FORM CG-4790, A VOLUNTARY OPERATIONAL
REPORT, IS PART OF AN OVERALL SUBMERSIBLE SAFETY PROGRAM ASSISTING
IN THE DISCHARGE OF THE DUTY TO "DEVELOP, ESTABLISH, AND OPERATE,
WITH DUE REGARD TO THE REQUIREMENTS OF NATIONAL DEFENSE, AIDS TO
MARITIME NAVIGATION, AND RESCUE FACILITIES FOR THE PROMOTION OF
SAFETY ON, UNDER, AND OVER THE HIGH SEAS AND WATERS SUBJECT TO THE
JURISDICTION OF THE UNITED STES.." (14 U.S.C.2)
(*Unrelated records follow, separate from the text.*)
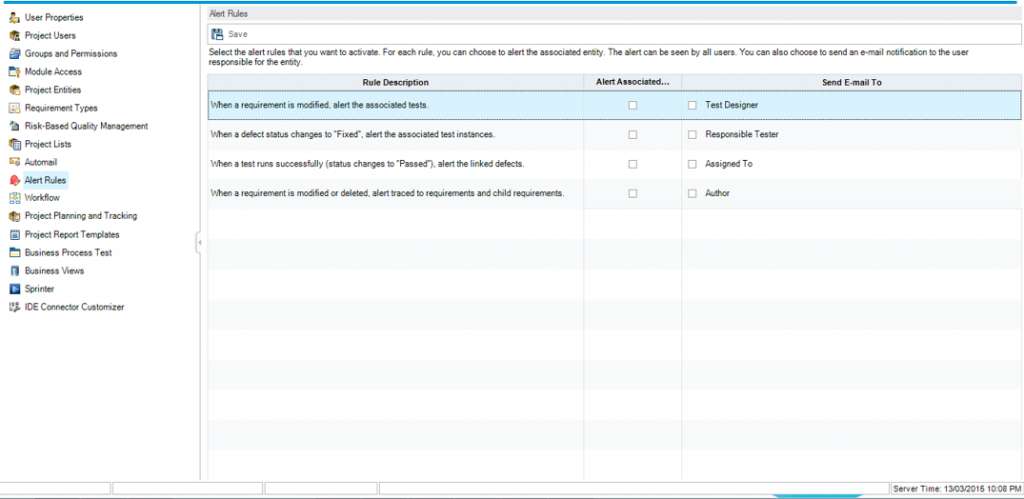The image size is (1024, 499).
Task: Select Project Planning and Tracking
Action: click(x=80, y=216)
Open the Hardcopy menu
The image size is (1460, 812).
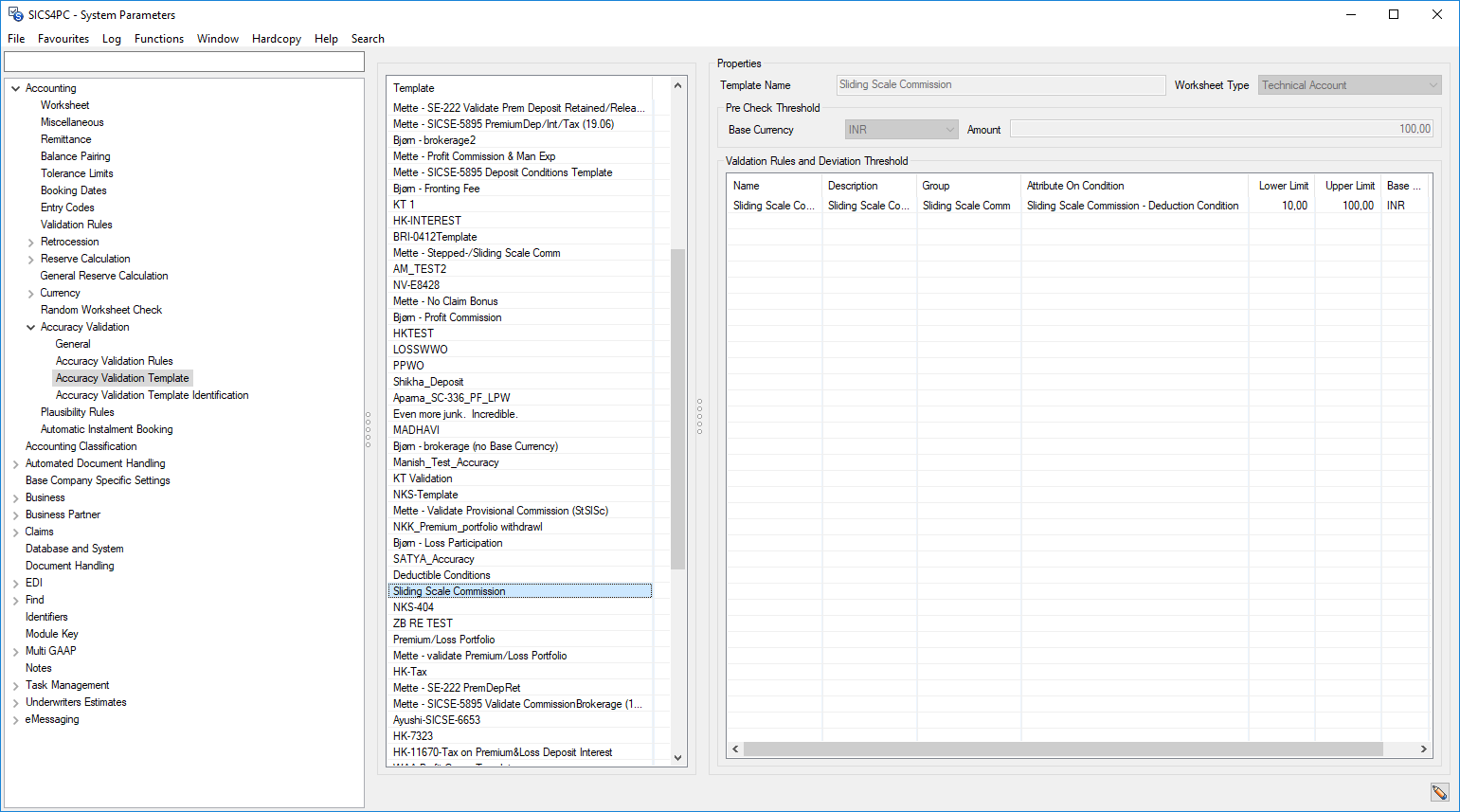pyautogui.click(x=276, y=39)
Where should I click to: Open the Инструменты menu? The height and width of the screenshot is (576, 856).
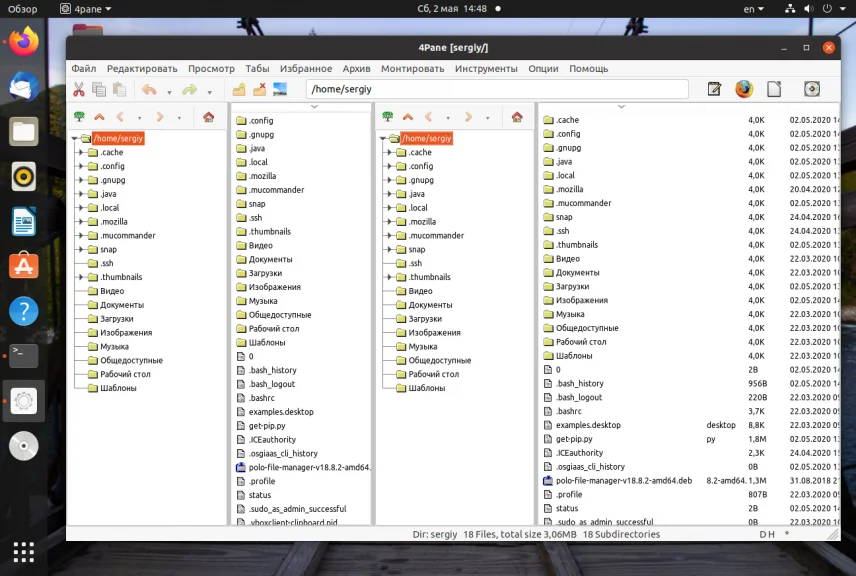pyautogui.click(x=486, y=69)
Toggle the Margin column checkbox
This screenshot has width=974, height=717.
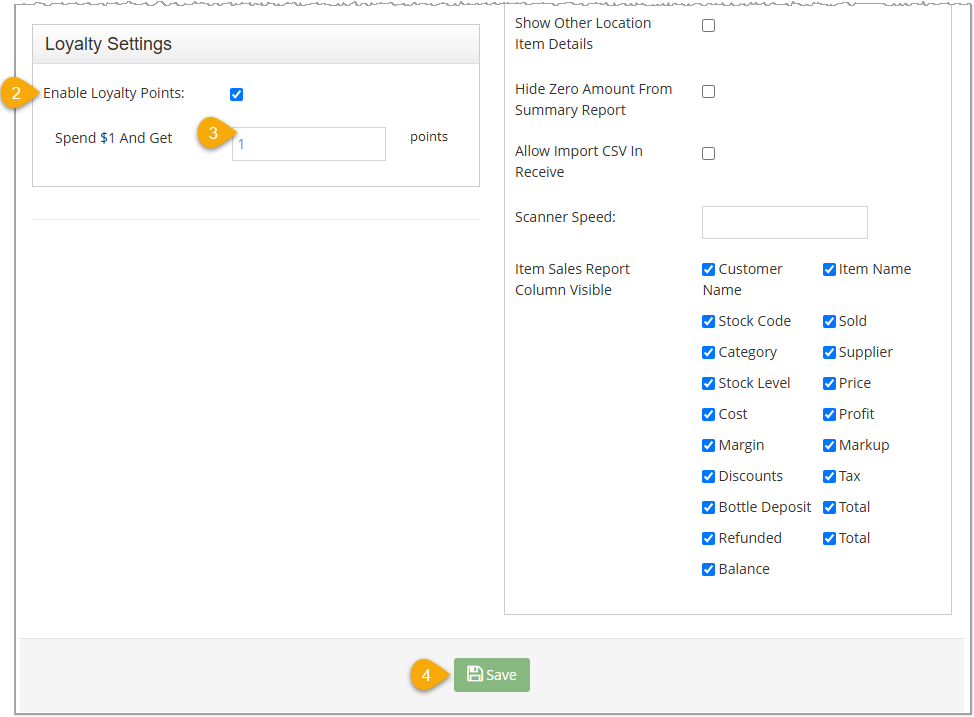click(x=708, y=445)
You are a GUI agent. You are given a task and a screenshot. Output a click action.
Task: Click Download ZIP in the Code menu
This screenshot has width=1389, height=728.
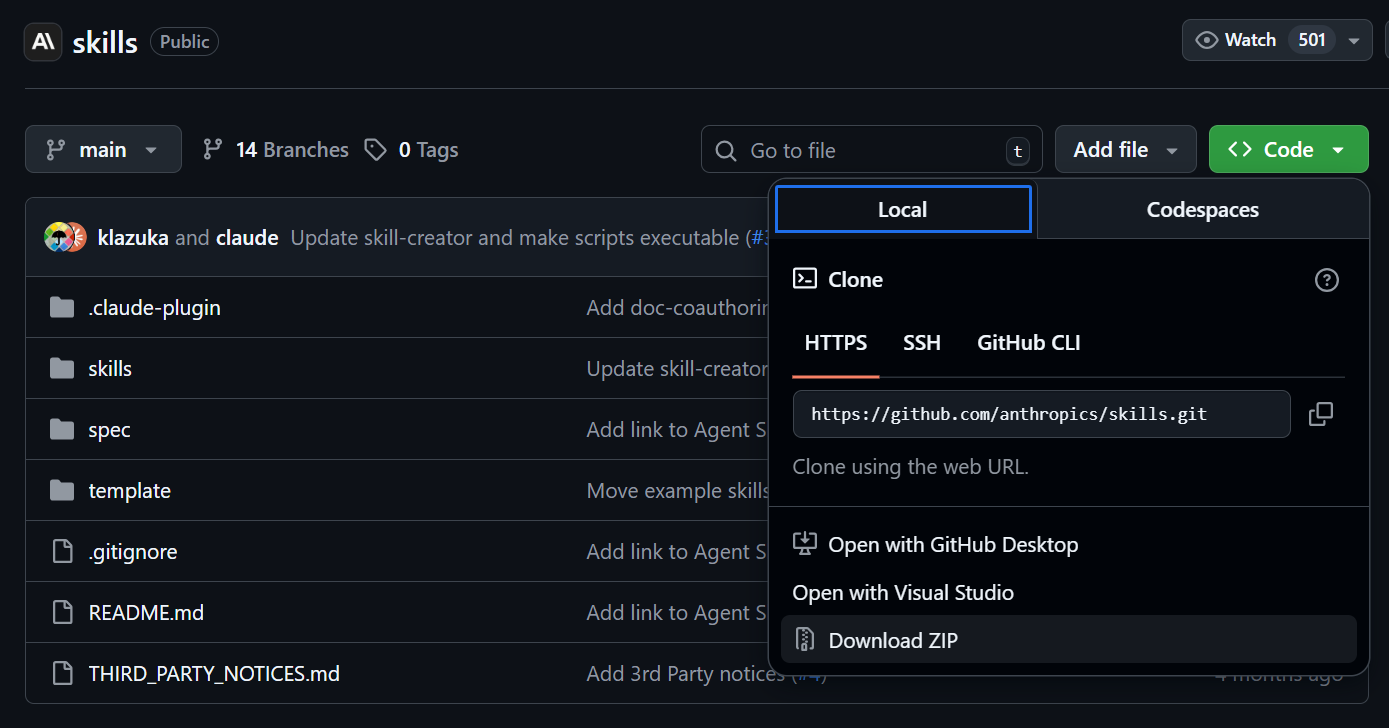(893, 640)
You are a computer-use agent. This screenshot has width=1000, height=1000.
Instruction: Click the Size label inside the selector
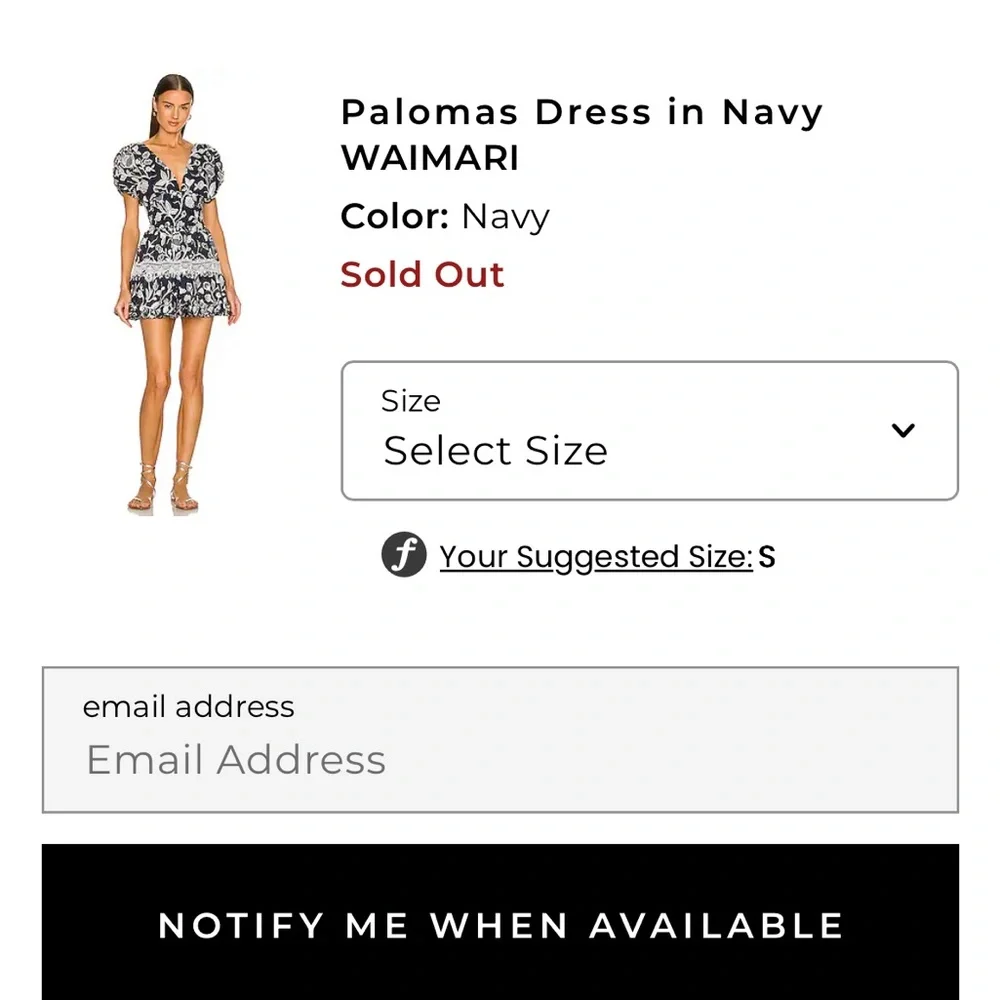click(409, 401)
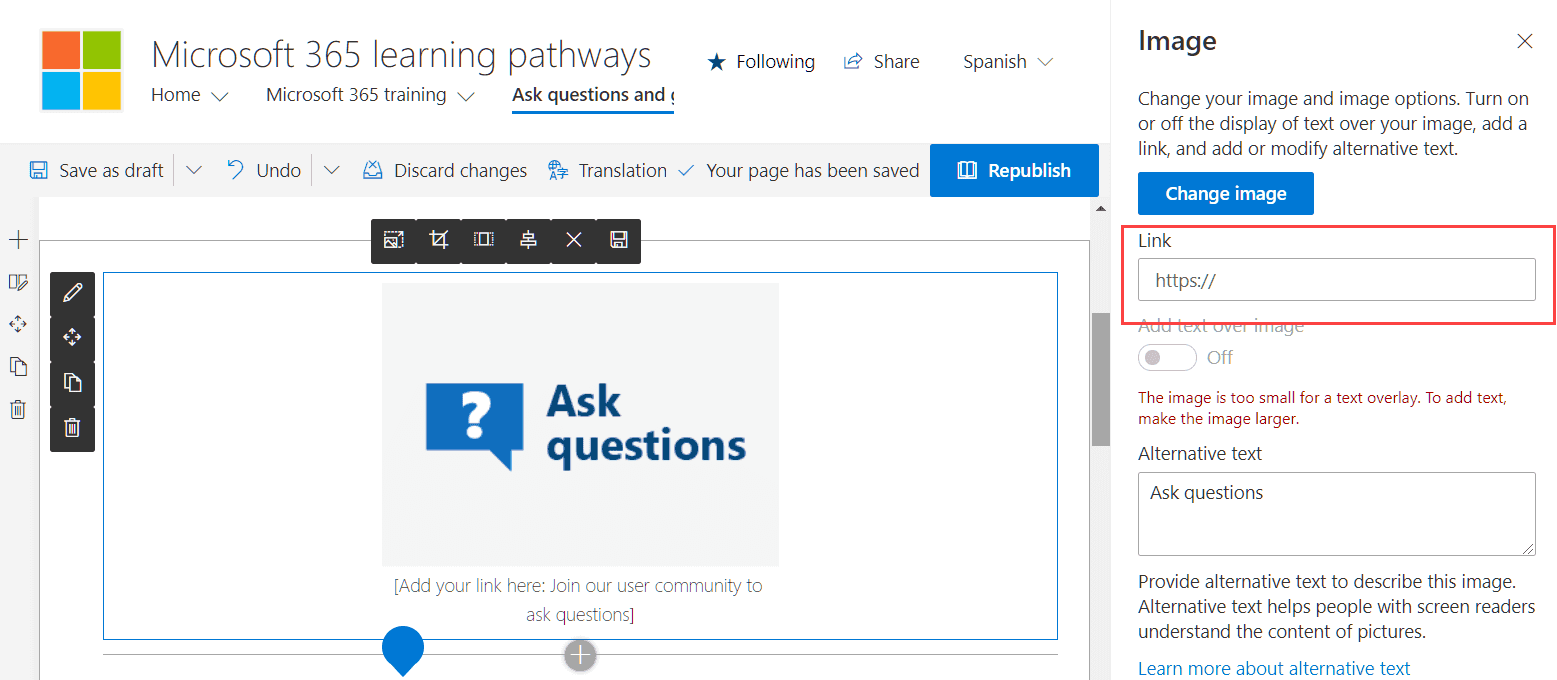Viewport: 1557px width, 680px height.
Task: Select the move web part icon
Action: tap(72, 338)
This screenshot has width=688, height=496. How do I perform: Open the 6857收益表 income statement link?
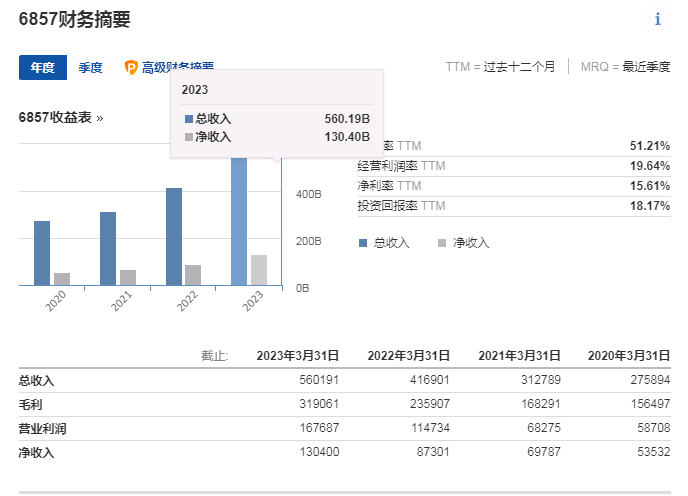[x=60, y=117]
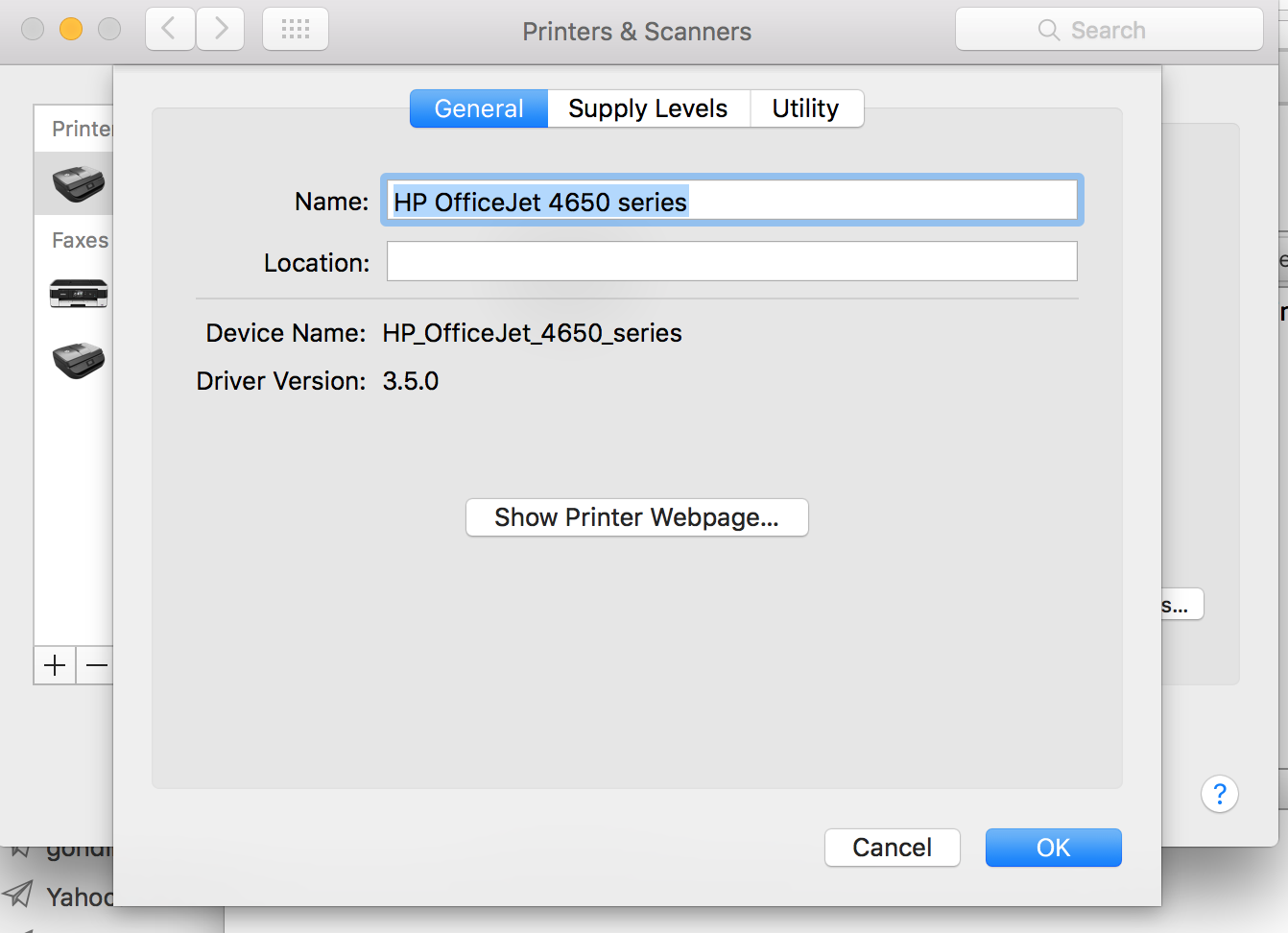Show all preferences via grid icon
1288x933 pixels.
(296, 29)
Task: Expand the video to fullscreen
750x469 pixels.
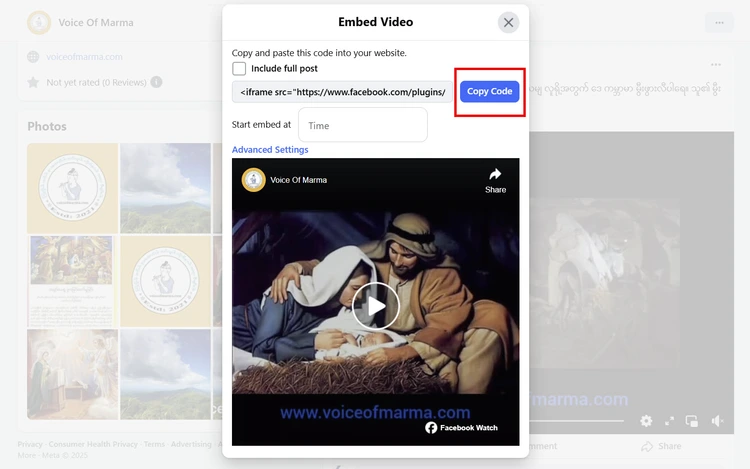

On behalf of this Federal agency, I certify that
the collection of information encompassed by this request complies
with 5 CFR 1320.9 and the related provisions of 5 CFR
1320.8(b)(3).
The following is a summary of the topics, regarding
the proposed collection of information, that the certification
covers:
(i) Why the information is being collected;
(ii) Use of information;
(iii) Burden estimate;
(iv) Nature of response (voluntary, required for a
benefit, or mandatory);
(v) Nature and extent of confidentiality; and
(vi) Need to display currently valid OMB control
number;
If you are unable to certify compliance with any of
these provisions, identify the item by leaving the box unchecked
and explain the reason in the Supporting Statement.